Tencent-Hunyuan/HunyuanVideo-1.5

8.3B parameters, 720p video, one RTX 4090

Tencent's open video generator shrinks the hardware barrier without shrinking ambition.

★4.5k stars Python Image · Video · Audio

View on GitHub ↗ Homepage ↗

Velocity · 7d

+22

★ / day

Trend

→steady

star history

What it does

HunyuanVideo-1.5 generates text-to-video and image-to-video at up to 1080p, built around an 8.3B-parameter diffusion transformer and a 3D causal VAE. The repo ships inference code, model weights, training scripts, and integrations for ComfyUI, Diffusers, and LightX2V. A step-distilled variant can crank out a video on a single RTX 4090 in roughly 75 seconds.

The interesting bit

The SSTA (Selective and Sliding Tile Attention) mechanism prunes redundant spatiotemporal key-value blocks instead of brute-forcing attention over long sequences.
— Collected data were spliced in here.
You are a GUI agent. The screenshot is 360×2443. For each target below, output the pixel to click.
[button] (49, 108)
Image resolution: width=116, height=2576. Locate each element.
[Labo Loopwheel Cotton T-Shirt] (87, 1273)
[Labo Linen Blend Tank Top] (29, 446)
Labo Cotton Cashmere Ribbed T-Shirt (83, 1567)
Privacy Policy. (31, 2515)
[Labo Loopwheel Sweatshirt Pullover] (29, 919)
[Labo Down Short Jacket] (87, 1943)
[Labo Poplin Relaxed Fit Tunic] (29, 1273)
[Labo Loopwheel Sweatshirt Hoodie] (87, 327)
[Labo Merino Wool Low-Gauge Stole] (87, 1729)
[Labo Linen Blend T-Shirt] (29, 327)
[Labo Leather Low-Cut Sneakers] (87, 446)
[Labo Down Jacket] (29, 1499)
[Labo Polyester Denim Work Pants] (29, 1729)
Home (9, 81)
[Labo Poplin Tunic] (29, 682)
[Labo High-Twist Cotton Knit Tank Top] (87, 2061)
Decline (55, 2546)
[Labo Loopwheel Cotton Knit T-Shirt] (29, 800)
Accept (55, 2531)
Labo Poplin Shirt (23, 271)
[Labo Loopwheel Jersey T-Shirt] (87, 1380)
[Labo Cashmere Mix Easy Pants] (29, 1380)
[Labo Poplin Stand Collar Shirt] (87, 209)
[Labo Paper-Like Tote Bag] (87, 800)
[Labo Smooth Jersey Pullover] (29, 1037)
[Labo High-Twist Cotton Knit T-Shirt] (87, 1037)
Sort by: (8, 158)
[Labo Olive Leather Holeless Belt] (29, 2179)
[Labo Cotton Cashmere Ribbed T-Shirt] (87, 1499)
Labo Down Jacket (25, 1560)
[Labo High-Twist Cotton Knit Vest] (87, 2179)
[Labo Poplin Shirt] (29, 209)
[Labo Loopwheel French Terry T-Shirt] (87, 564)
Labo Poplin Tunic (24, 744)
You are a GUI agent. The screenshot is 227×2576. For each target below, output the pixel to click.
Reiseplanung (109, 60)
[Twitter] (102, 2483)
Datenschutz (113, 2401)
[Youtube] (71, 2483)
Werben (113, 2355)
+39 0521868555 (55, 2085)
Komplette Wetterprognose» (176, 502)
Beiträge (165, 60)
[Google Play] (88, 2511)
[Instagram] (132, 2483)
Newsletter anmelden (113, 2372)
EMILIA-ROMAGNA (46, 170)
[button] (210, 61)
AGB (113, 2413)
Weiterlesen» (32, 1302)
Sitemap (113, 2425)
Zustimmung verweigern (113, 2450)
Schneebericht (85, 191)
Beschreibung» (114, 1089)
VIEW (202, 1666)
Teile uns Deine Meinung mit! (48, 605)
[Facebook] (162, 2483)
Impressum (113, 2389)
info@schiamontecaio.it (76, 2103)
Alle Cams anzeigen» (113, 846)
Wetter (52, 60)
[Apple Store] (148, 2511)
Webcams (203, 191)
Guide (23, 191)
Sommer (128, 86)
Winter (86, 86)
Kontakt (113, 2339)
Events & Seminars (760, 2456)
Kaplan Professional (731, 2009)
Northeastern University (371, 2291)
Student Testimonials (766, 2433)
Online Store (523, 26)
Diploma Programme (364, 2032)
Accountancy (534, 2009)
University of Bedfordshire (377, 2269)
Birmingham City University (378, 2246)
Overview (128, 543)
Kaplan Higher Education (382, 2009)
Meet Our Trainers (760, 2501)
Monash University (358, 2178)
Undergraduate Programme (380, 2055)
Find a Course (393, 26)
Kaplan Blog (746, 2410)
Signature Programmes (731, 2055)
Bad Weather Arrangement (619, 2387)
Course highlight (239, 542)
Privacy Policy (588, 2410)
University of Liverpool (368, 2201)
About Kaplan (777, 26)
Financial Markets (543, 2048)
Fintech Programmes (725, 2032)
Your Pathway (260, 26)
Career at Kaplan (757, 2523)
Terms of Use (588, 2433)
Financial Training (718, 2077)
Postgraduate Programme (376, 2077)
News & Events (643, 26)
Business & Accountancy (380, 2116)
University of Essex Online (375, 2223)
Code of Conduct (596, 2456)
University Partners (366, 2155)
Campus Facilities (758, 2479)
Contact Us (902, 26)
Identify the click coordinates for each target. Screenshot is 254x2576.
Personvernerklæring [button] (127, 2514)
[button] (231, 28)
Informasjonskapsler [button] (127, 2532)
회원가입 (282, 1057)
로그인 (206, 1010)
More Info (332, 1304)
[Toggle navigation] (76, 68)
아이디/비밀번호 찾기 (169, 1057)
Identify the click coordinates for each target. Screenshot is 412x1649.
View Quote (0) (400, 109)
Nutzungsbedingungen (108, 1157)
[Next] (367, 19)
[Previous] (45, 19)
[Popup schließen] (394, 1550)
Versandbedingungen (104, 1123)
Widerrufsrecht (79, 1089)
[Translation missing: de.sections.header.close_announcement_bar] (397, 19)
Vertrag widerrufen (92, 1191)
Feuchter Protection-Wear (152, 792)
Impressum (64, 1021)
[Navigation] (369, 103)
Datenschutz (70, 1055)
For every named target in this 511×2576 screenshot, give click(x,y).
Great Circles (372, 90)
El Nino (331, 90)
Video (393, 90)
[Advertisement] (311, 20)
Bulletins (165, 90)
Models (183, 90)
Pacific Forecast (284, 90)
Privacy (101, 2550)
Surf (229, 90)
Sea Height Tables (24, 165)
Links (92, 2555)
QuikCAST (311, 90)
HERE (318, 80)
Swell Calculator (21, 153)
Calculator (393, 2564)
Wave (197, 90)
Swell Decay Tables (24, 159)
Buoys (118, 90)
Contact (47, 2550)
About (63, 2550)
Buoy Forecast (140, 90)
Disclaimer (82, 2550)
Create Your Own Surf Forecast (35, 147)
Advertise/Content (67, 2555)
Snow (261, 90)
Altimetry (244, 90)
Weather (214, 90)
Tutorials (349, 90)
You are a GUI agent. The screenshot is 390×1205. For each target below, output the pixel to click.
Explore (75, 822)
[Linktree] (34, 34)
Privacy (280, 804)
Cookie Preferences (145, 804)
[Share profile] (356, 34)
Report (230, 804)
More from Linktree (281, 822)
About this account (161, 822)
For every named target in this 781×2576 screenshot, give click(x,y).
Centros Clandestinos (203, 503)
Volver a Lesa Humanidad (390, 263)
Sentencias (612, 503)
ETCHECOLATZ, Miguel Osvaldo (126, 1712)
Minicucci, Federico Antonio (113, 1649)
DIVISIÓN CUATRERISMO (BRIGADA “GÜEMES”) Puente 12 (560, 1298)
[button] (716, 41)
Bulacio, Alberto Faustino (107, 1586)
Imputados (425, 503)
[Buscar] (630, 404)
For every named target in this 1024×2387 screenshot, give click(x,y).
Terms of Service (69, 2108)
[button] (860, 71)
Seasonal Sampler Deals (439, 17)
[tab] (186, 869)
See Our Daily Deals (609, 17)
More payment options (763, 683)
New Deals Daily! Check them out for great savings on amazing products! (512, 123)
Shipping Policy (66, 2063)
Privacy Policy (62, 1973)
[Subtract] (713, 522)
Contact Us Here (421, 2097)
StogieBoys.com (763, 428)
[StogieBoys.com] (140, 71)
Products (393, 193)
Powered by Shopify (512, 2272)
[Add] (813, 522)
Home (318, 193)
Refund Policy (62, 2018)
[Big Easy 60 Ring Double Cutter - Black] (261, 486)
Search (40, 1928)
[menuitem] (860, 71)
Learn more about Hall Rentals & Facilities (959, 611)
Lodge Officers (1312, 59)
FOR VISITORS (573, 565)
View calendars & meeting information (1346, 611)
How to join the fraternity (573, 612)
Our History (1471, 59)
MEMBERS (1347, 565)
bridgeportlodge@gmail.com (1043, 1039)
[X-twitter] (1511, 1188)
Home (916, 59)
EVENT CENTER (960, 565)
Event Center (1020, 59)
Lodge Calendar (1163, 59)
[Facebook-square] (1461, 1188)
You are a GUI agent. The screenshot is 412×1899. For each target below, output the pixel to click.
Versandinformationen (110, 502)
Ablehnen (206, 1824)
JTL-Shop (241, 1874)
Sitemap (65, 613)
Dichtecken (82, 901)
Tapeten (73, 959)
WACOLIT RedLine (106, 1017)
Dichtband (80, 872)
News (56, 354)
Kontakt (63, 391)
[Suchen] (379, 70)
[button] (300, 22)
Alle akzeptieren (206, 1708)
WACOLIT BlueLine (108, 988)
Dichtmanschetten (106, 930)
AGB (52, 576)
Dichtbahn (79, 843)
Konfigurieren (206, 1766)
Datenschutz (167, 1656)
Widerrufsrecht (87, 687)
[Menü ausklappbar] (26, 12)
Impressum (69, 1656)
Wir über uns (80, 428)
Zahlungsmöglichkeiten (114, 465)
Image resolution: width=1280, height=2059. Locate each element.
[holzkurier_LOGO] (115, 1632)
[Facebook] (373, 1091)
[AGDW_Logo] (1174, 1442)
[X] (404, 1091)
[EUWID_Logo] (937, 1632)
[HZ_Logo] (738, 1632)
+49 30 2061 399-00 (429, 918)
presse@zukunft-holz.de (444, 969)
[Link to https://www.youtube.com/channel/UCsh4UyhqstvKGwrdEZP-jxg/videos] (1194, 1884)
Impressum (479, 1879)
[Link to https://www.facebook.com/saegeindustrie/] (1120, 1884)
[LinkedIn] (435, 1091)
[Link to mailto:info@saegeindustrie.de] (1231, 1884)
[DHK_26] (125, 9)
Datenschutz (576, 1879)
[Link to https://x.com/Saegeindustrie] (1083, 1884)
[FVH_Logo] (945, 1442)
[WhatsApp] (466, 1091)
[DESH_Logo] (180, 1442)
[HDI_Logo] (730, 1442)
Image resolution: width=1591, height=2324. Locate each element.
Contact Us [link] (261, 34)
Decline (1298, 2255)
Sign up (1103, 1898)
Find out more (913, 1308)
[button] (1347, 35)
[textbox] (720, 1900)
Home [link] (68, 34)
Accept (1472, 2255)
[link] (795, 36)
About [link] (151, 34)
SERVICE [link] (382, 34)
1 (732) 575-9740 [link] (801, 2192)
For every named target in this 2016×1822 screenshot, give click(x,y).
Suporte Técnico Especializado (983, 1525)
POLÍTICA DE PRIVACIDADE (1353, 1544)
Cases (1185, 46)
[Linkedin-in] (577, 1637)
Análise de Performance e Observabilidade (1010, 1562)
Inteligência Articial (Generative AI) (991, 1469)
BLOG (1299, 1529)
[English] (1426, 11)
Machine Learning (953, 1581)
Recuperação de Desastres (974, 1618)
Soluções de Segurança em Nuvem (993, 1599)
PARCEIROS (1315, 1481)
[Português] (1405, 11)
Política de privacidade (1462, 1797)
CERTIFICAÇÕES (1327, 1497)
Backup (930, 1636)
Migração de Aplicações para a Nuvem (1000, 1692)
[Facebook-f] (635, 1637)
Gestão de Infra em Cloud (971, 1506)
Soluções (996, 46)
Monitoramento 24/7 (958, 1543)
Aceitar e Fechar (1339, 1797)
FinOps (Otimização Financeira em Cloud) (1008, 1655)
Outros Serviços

The authors claim a 1.87× end-to-end speedup over FlashAttention-3 for 10-second 720p synthesis—attention efficiency as architecture, not afterthought.

Key highlights

8.3B DiT + 3D causal VAE with 16× spatial and 4× temporal compression
Step-distilled I2V model: 8–12 steps, ~75s generation on RTX 4090, 75% time reduction vs. base
Training code released: FSDP, context parallel, gradient checkpointing, plus the Muon optimizer they used
Cache inference supported: DeepCache, TeaCache, TaylorCache for further speedups
FP8 GEMM inference added December 2025
Community ecosystem: ComfyUI, Diffusers, LightX2V, and low-VRAM forks (Wan2GP claims 6 GB)

Caveats

Linux-only officially; Windows users are on their own or relying on community ports
Minimum 14 GB VRAM with model offloading—still hefty without distillation or caching tricks
Some model weights (sparse attention, SR models) remain unreleased per the open-source plan

Verdict

Worth a look if you’re building video generation pipelines and need something that actually fits consumer hardware. Skip if you need guaranteed production stability or mature Windows support—this is still research-grade tooling with sharp edges.